In Chekhov and Our Age: Responses to Chekhov by American Writers and Scholars, the editor, James McConkey, has published a series of lectures in conjunction with the Chekhov and Contemporary Writing Festival held at Cornell University during the academic year 1977-1978. In this series, McConkey sought to have American scholars and writers address Chekhov in relation to their own work, American literature, and/or the present world—in itself, an interesting and potentially fruitful idea. McConkey's choice of topics and speakers is also quite good. Such scholars as the late Rufus W. Mathewson, Jr., Simon Karlinsky, and Ralph Lindheim, and such writers as the late John Cheever and George P. Elliott, as well as Walker Percy, Harold Brodkey, Denise Levertov, Hollis Summers, Howard Moss, and Eudora Welty reflect upon three broad areas: A Bridge between Chekhov and Present-Day Writers; The Importance of Chekhov in Our Time; and Studies of Specific Works (Three Sisters and an early, neglected story, "The Neighbors"). At last, one initially thinks, the thorny questions of Chekhov's place in Russian and European literature, his "modern" tendencies, his "impressionism," and his impact on twentieth-century writers will receive the attention they have long been denied but so richly deserve.

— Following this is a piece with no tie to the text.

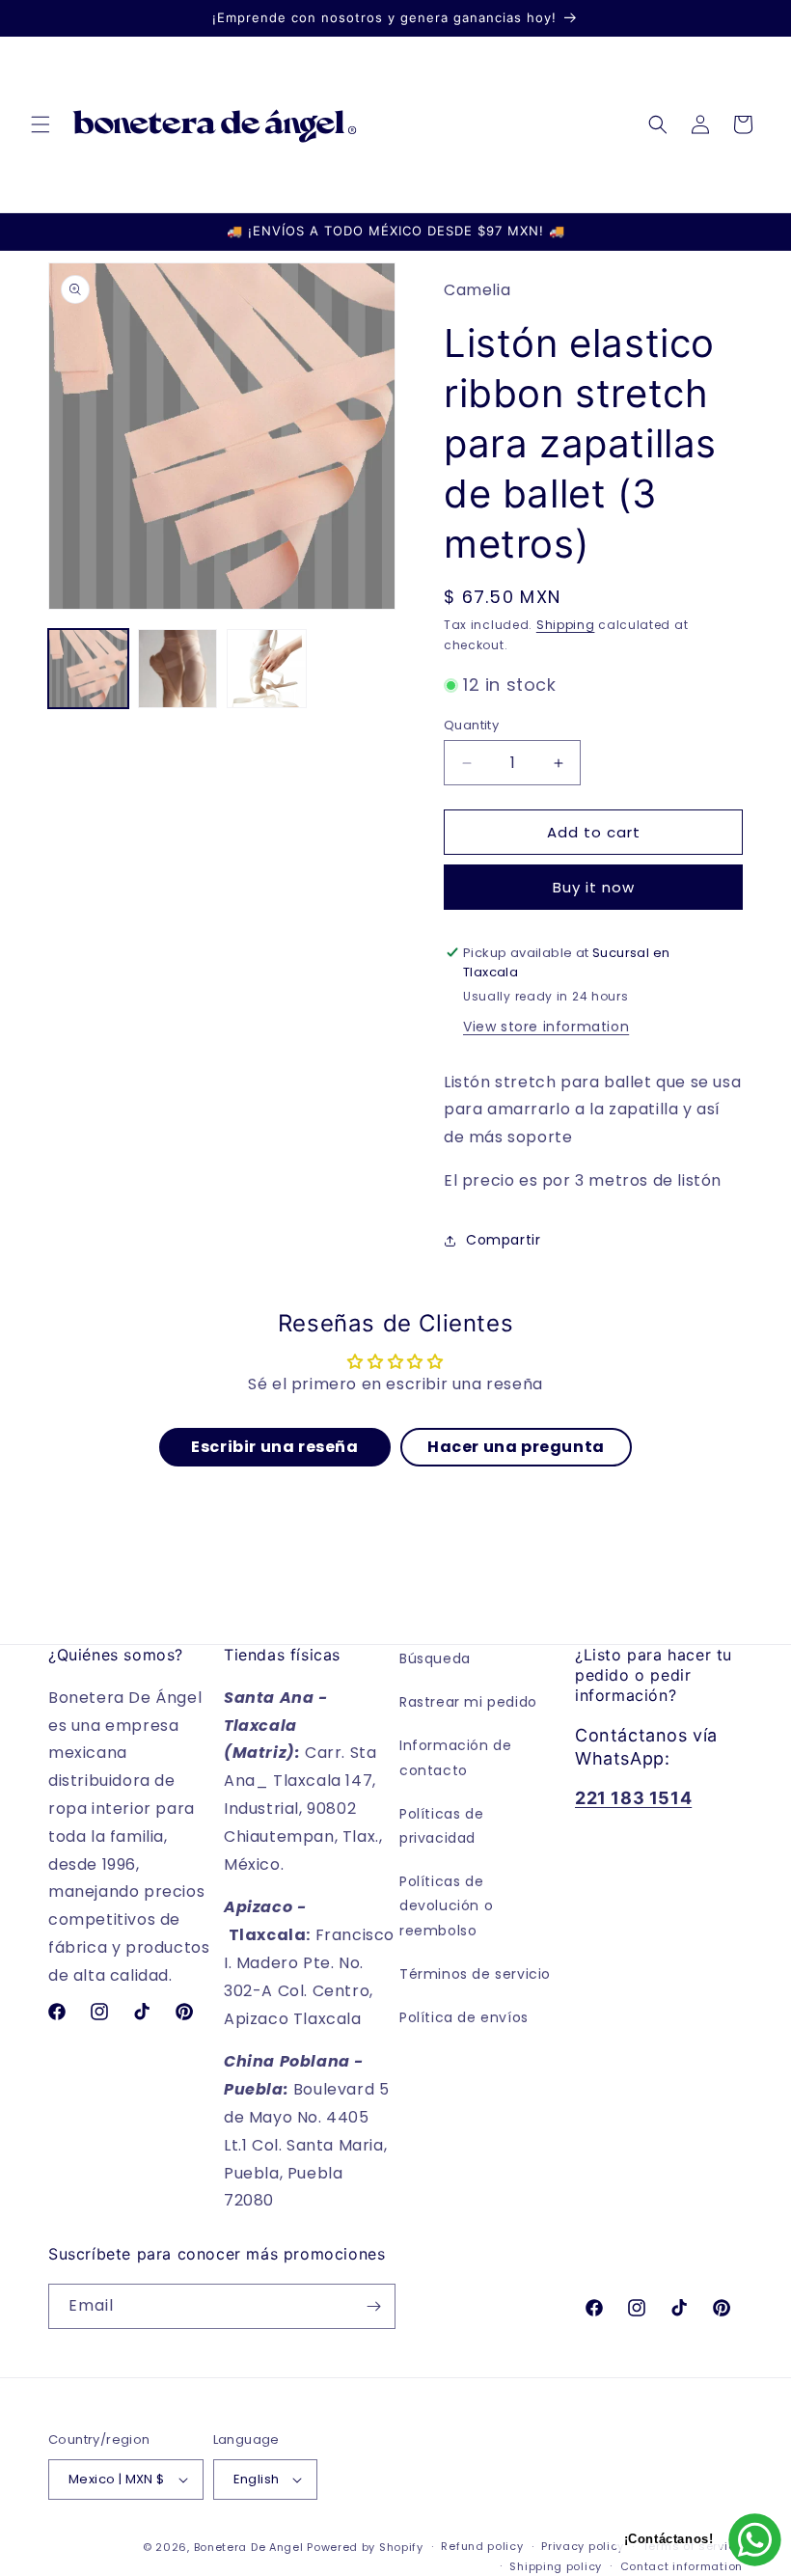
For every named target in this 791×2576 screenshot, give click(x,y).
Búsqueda (435, 1658)
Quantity (471, 725)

Sadly, these expectations are unfulfilled. Repeatedly, scholars and writers contend that Chekhov did something "new" or "revolutionary" in fiction; but, rather than pinpoint where his innovations lay, they opt for scattered comments, ongoing metaphors, purple prose, and "dramatic reading"—plot summaries, all of which might be fine for a cold night in Ithaca, but, as concerns Chekhov, add little' that is not known or might not be easily surmised.

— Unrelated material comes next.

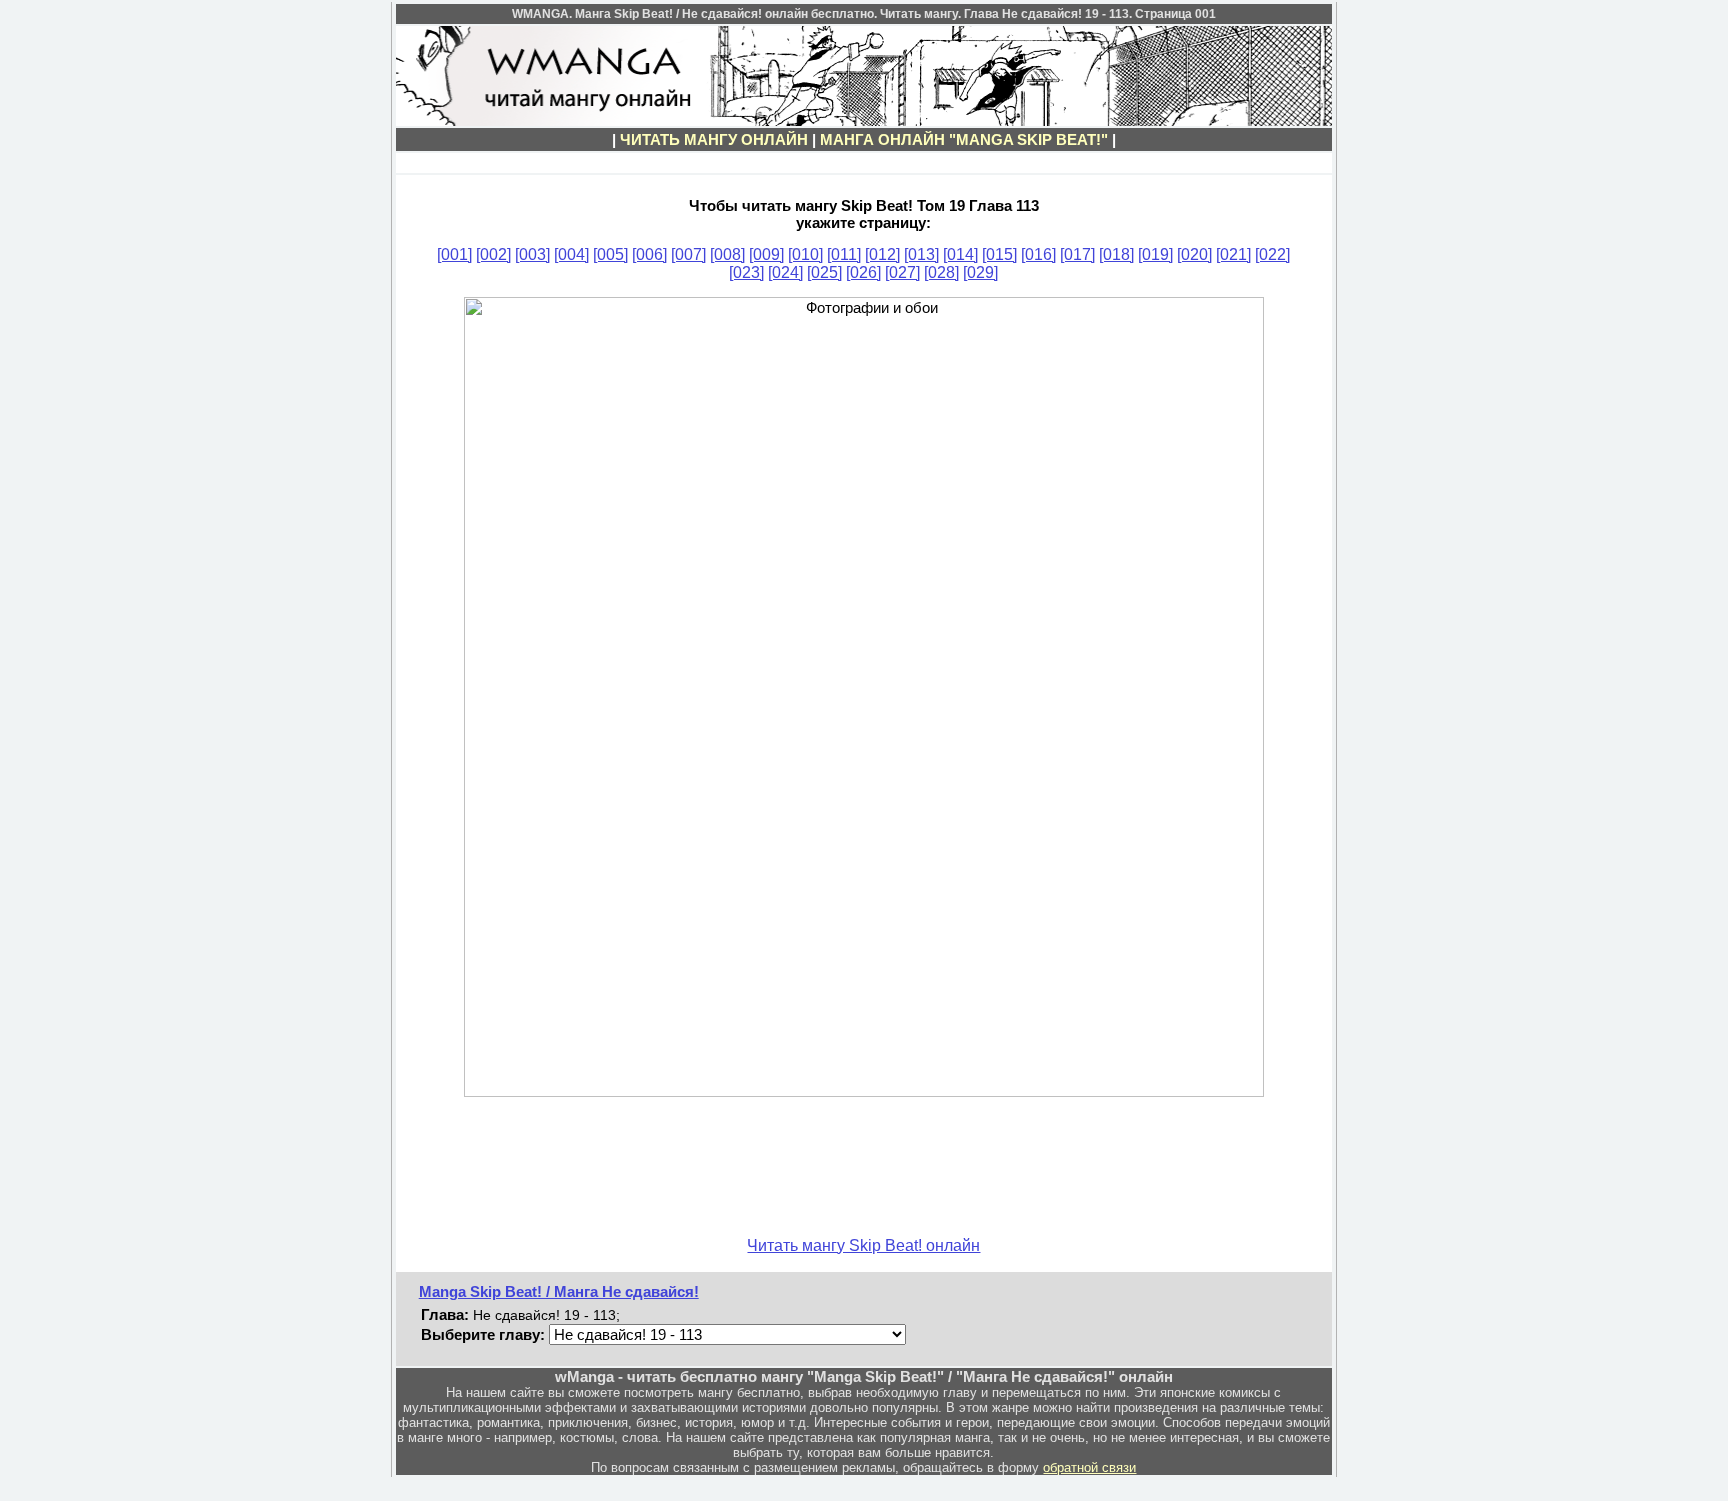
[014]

Most disappointing in this regard is Mathewson, who seeks to posit Chekhov's influence on Joyce and Hemingway, but in a highly tentative, almost defensive way. To his credit, Mathewson dismisses the "pragmatic" criticism of the Soviets, who insist that Chekhov is a budding Bolshevik—stagings of Three Sisters in the Soviet Union end with the "Internationale" and a stage-wide picture of the Kremlin—as well as the "sentimental" views of others who posit that he was "the voice of twilight Russia." Mathewson, however, steps away from the task at hand: that is, to affirm Chekhov as a "chief legislator or licenser of a new and distinct way of writing" and to examine his impact "on a range of writers from Katherine Mansfield and Sherwood Anderson through John O'Hara and Isaac Babel to Flannery O'Connor, Yurii Kazakov and Grace Paley." Instead, Mathewson posits almost coincidental "affinities" and "literary likenesses" between Chekhov and the "icebergs" (the story beneath the surface) of Hemingway in his Forty-Nine Stories and the "epiphanies" (the heightened consciousness) of Joyce in Dubliners. Mathewson knows that sufficient evidence is as yet lacking to posit direct influence between Chekhov and his two colleagues. His notion of "intuitive apprehensions," however, that Chekhov, Hemingway, and Joyce expressed similar themes in similar ways, blunts the pioneering thrust of his efforts and leads him to superficialities, plot summaries, and the like. Karlinksy, too, misses an opportunity to explore Chekhov's "modern" bent when he limits [End Page 380] Chekhov's scenes of urban and rural decay primarily to the writer's concerns about the ecology.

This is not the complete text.